Particelle microbiologiche (PM)
In questo gruppo ritroviamo ovviamente gli elementi responsabili della fermentazione alcolica, ovvero le cellule di lievito, ma anche i contaminanti della birra (lieviti e batteri). Ogni ceppo di lievito ha un suo specifico “programma di flocculazione”, geneticamente indotto, il quale può essere facilitato o addirittura anticipato mediante refrigerazione del mosto/birra, oppure ritardato in assenza di alcuni minerali (calcio, etc…), oppure intervenendo sulla cinetica di fermentazione. Generalmente i ceppi commerciali, con le dovute differenze, garantiscono una idonea flocculazione ed agglutinazione nel tempo grazie alla selezione operata dall’uomo nel corso dei secoli. Viceversa i contaminanti (soprattutto i batteri) tendono a rimanere sospesi per molto più tempo e risultano essere spesso restii alle riduzioni di temperatura.
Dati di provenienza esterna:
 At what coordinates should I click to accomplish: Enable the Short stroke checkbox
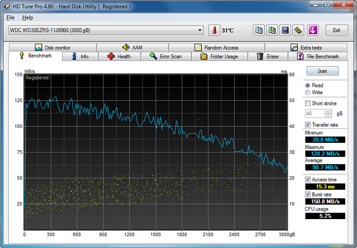[308, 103]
Particelle non microbiologiche (PNM)
Più difficilmente rimovibili rispetto ai microrganismi, esse provengono dalla materia prima (cereali, luppolo), ovvero parliamo in primis di proteine (generalmente associate ai polifenoli) ma anche di lipidi (acidi grassi liberi) e di carboidrati (amido). Visto che solo grosse quantità di amido e di acidi grassi sfuggiti al processo di estrazione possono creare seri problemi di intorbidimento, si può affermare che la quasi totalità di torbidi da particelle non microbiologiche siano da imputare alle proteine ed ai polifenoli. In taluni casi, ed in conseguenza dell’utilizzo di alcune tipologie di frutta, anche le fibre solubili (pectina) possono creare problemi di opacizzazione. Le PNM vengono generalmente suddivise in tre frazioni, in base alle dimensioni delle particelle, ed in base alla carica elettrostatica, entrambi parametri di predizione della sedimentazione. Ovviamente la quantità di particelle PNM nel mosto è fortemente dipendente dai livelli dei precursori nella materia prima (qualità del malto) e dal processo di produzione del mosto (macinazione, estrazione, filtrazione, bollitura). A differenza delle PM le proteine possono aggregarsi col freddo e palesarsi visivamente solo a basse temperature (chill haze), oppure persistere indipendentemente dalle condizioni termiche (permanent haze).